Nue, which serves a variety of global street food dishes from its Capitol Hill restaurant, has amended its menu to focus on selections that are the most “travel friendly,” and “will still be delicious when you get home.” The restaurant — which isn’t opening dine-in currently — has also flexed its creativity when it comes to its to-go cocktails, which must be served in sealed containers: Customers can choose cocktail kits with mixers sealed in vacuum pouches, and single-serve cocktails in a pouch or to-go cup sealed with a boba tea sealer.
The idea occurred to co-owner Chris Cvetkovich as he searched for a way to meet the state’s requirements of a sealed container for to-go cocktails. “I’ve seen a lot of places using mason jars, which are pretty damn pricey — not to mention almost impossible to find now — and don’t even meet the state requirements of being a sealed container. So this just seemed like a logical choice.”
For fine dining restaurants, takeout is anything but simple. For many, a multi-course meal — which may change daily — just isn’t replicable for takeout and delivery. Instead, these restaurants are either changing their offerings completely (like fine-dining establishment Canlis, which now serves family dinners and CSA boxes) or finding novel ways to serve to-go food that reflects their pre-pandemic menus.
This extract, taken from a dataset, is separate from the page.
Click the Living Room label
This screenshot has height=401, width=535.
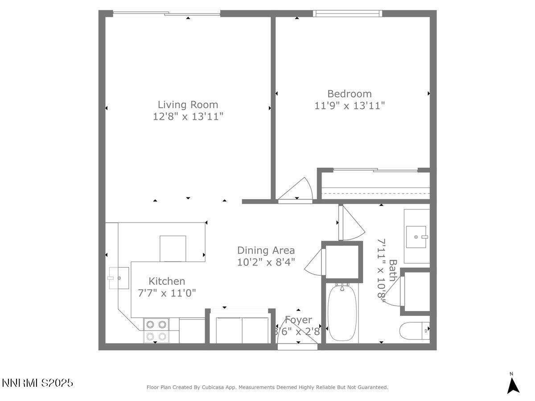tap(188, 105)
At critically acclaimed restaurant Tarsan i Jane, where each night brought a multi-course, ever-changing chef’s counter-style meal, owners Perfecte and Alia Rocher wanted to come up with a way to bring some part of that experience into customers’ kitchens. They now sell “foolproof” paella kits and noodle kits, with vegetarian and meat options — and cooking instructions on the restaurant’s website. Each component of the meal is individually packaged to ensure it holds up well in travel.
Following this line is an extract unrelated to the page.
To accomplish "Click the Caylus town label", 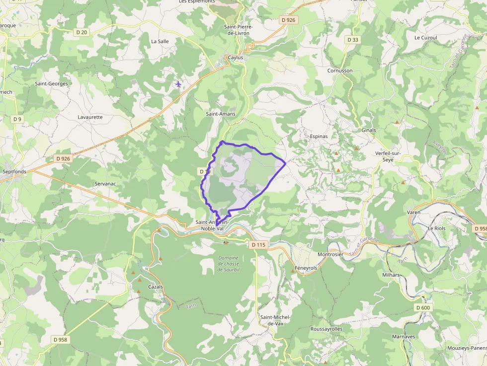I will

“We closed Tarsan i Jane for dine-in service with the impression we would be able to return to our normal service several weeks later. When we realized that would not be possible, we knew we had to do something,” says Alia. The kits seemed like a good option for offering an experiential at-home meal that held up in transit. “We preferred to offer our guests food they could enjoy fresh as opposed to steamed in a takeout container.”
Archipelago, Hillman City’s intimate chef’s counter restaurant serving multi-course meals drawing from the owners Filipino heritage, recently started selling boxes of condiments, sauces, protein, and vegetables that are part-meal kit and part-CSA box, allowing customers to customize their meals and stock their kitchens.
The Balikbayan boxes are carefully packaged to “maintain their integrity in travel,” says co-owner Amber Manguid. The goal is for the boxes to eventually have all compostable, reusable, and recyclable materials, though that’s still a work in progress. “It’s hard to get some materials right now because of demand, but we’re moving toward sustainable options.”
Even when Seattle and King County eventually transitions to a less restrictive phase of Governor Jay Inslee’s economic reopening plan, restaurants are likely to continue doing a lot takeout business, continuing to tweak their menu and packaging options. Adjustments will still be vital.